With jOOQ 3.13, we’ll support interpreting arbitrary DDL (parsed or manually created using the jOOQ API), or also Liquibase XML files to create such a org.jooq.Meta representation. Which can then be turned again into DDL using the new Meta.ddl() method:

System.out.println(
  ctx.meta("")
     .apply("create table t (i int)")
     .apply("alter table t add j int")
     .apply("alter table t alter i set not null")
     .apply("alter table t add primary key (i)")
);

When we run the above program, we’re getting the following output:

create table t(
  i int not null,
  j int null,
  primary key (i)
);

That’s already cool – we can create a snapshot of our schema at any point of a set of database migration scripts. Can we also do the inverse? We can, with the new diff tool:

System.out.println(
  ctx.meta(
    "create table t (i int)"
  ).diff(ctx.meta(
    "create table t ("
  + "i int not null, "
  + "j int null, "
  + "primary key (i))"
  ))
);

The output generated from this is:

alter table t alter i set not null;
alter table t add j integer null;
alter table t add constraint primary key (i);

This is part of an exciting new set of DDL / migration features, we can hardly wait to publish with jOOQ 3.13 (around Q1 2020), as we believe it will greatly help with your existing database change management solution – perhaps as a Flyway or Liquibase plugin.

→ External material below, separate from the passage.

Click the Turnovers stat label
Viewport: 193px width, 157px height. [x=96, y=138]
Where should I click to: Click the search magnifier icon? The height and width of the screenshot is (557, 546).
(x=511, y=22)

What does this have to do with dogfooding?

While developing this feature, we’ve discovered numerous missing features, which we also implemented for jOOQ 3.13:

  • #7752: Our current meta model for sequences does remember flags like MAXVALUE
  • #9428: Meta.toString() could just call Meta.ddl(), the DDL export. This is what I’ve shown above, very useful when debugging with small schemas!
  • #9433: Meta.equals() and Meta.hashCode() was not yet implemented, as this didn’t make sense, historically.
  • #9434: Our current DDL export should support reordering objects in alphabetical order for the export. This is useful for equality checks, text-based diffs, etc.
  • #9437: We don’t support ALTER SEQUENCE statements that allow for modifying sequence properties like MAXVALUE yet.
  • #9438: The current emulation of ALTER SEQUENCE .. RESTART hard codes restarting the sequence at 1, when in fact, it could be some other START WITH value
  • #9440: We’ll need a synthetic syntax to drop unnamed foreign keys.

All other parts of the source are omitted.